### REQUIREMENT
Output the lines exactly as they are, only the part that opens with the line containing "Click the double-diamond icon in top toolbar" and closes with the line containing "pyautogui.click(x=286, y=984)". Leave the pictures out of your answer.

### DATA ROWS
_ _ _

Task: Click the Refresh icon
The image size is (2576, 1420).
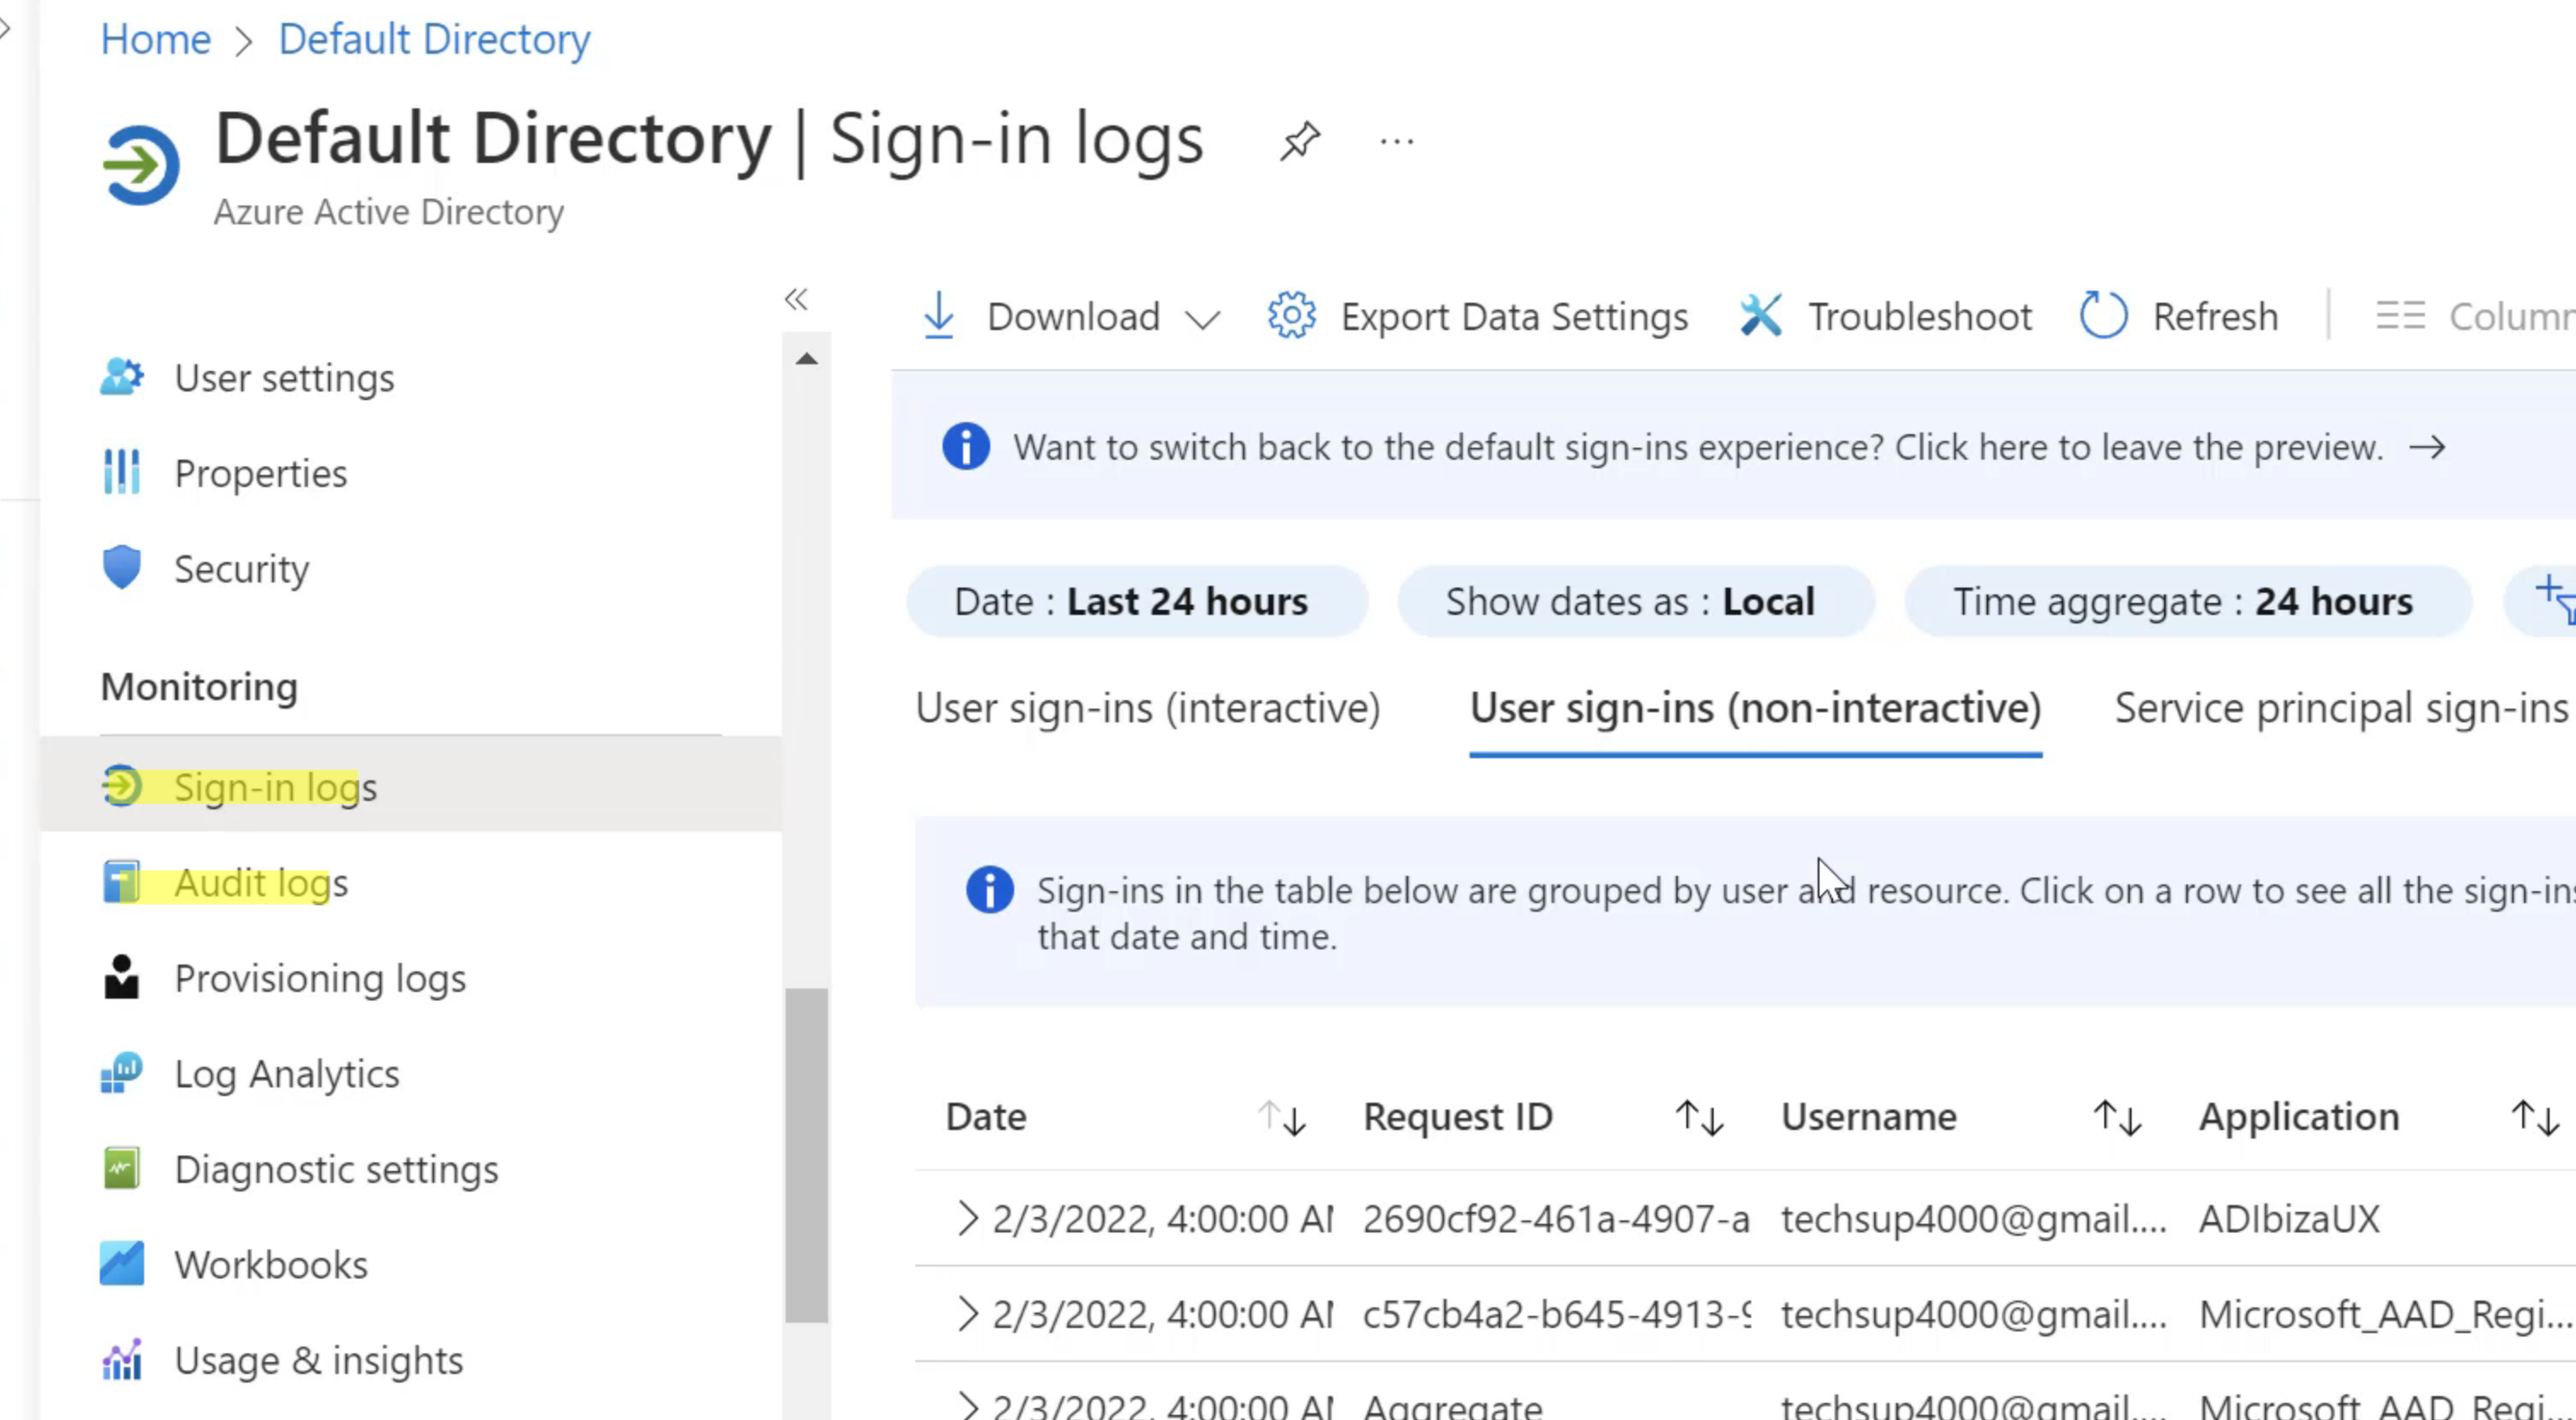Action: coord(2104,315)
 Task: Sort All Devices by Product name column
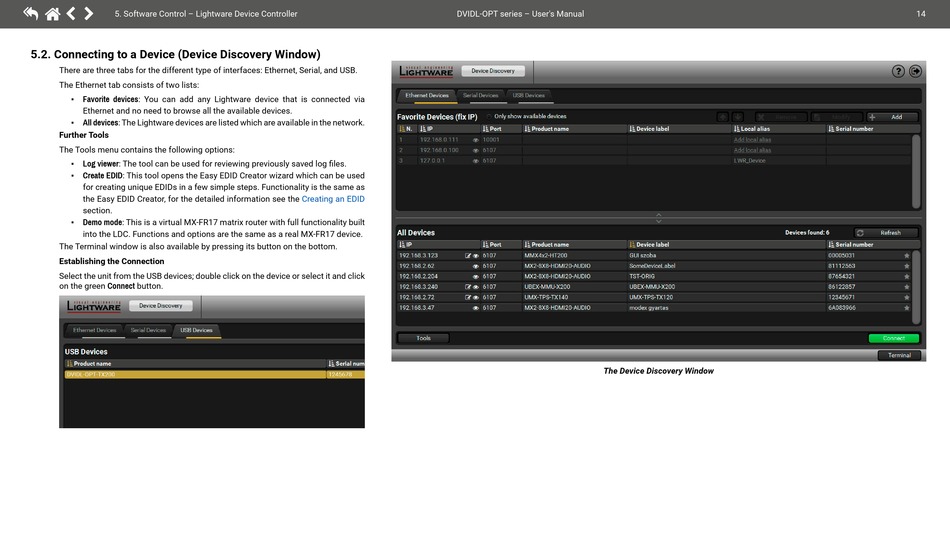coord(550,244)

_ _ _

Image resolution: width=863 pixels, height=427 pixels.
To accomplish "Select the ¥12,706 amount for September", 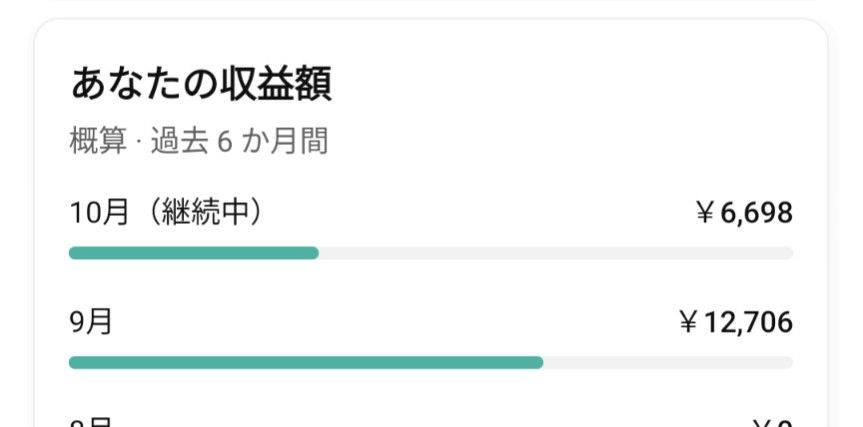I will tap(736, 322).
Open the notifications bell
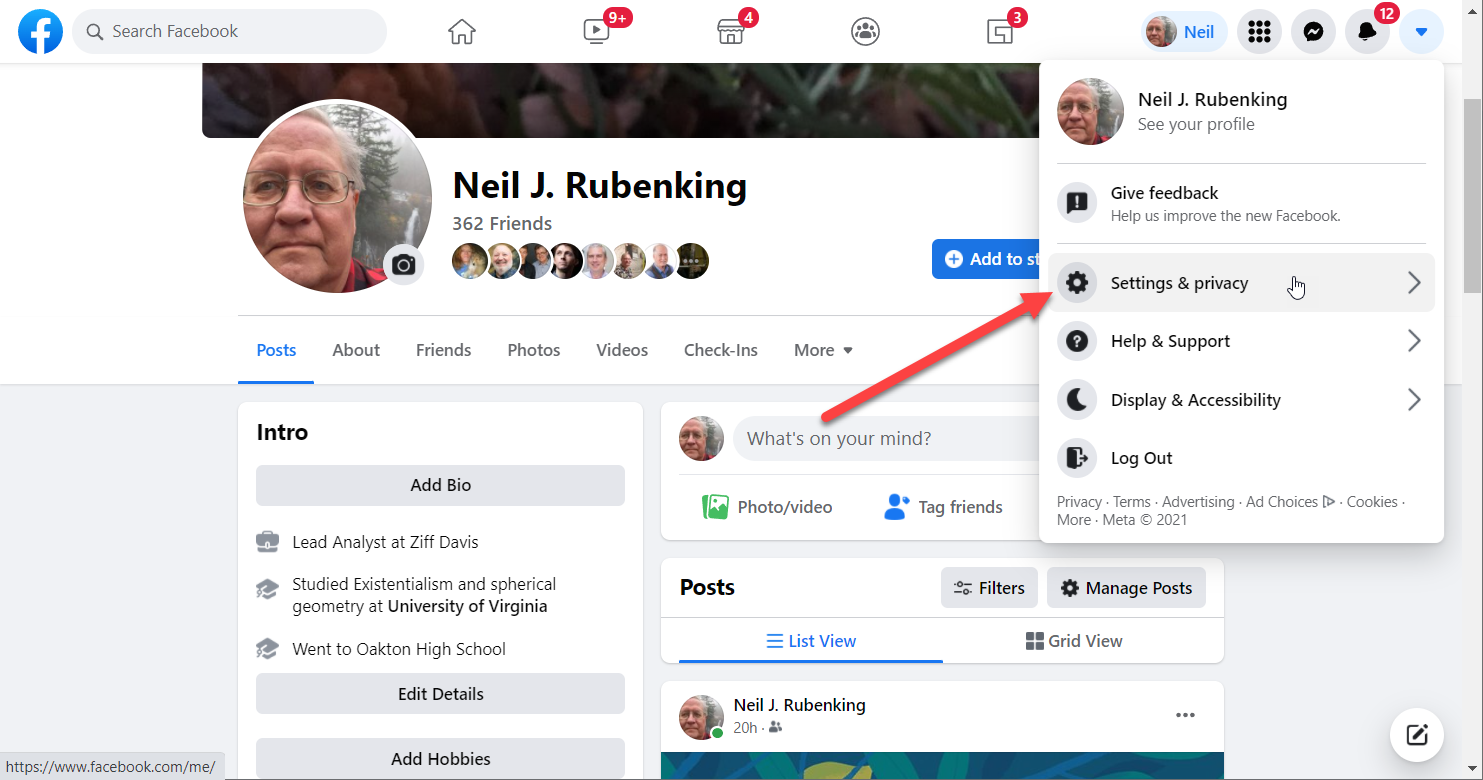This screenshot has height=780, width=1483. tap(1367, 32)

_ _ _

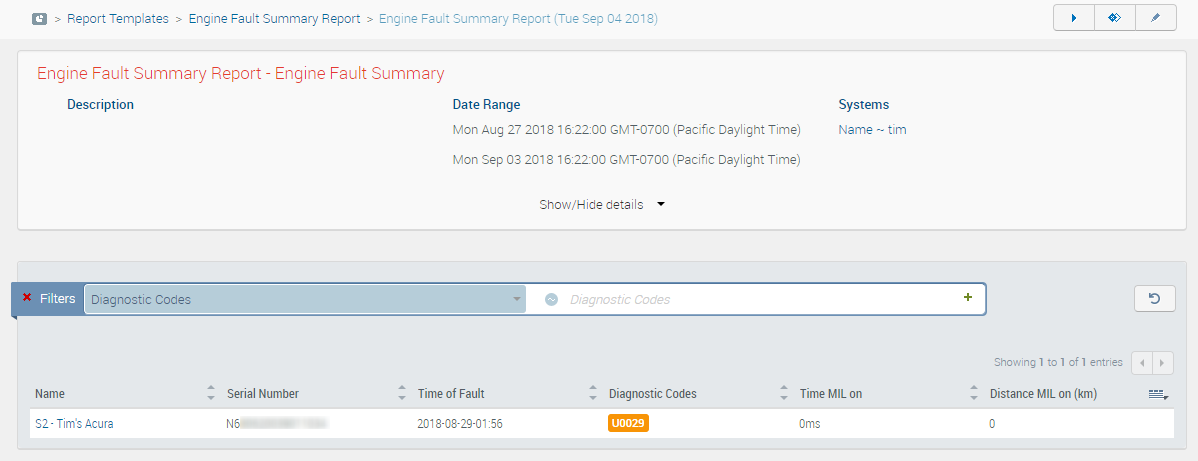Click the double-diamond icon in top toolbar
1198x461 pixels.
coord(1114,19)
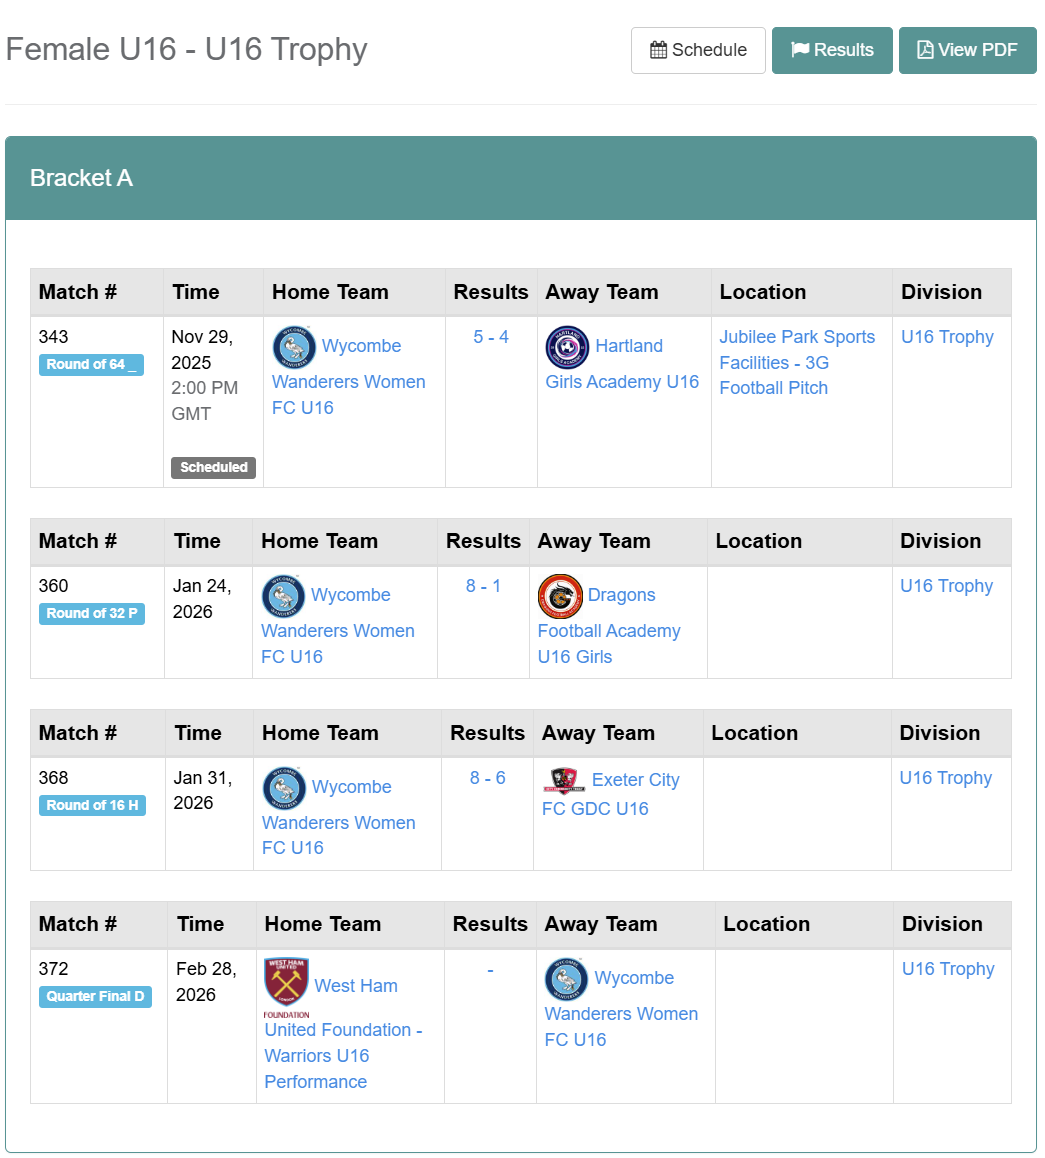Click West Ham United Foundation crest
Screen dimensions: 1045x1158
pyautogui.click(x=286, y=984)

_ _ _

### RESPONSE FOR THIS EXERCISE
Click the double-diamond icon in top toolbar
1198x461 pixels.
coord(1114,19)
Click West Ham United Foundation crest
Screen dimensions: 1045x1158
pyautogui.click(x=286, y=984)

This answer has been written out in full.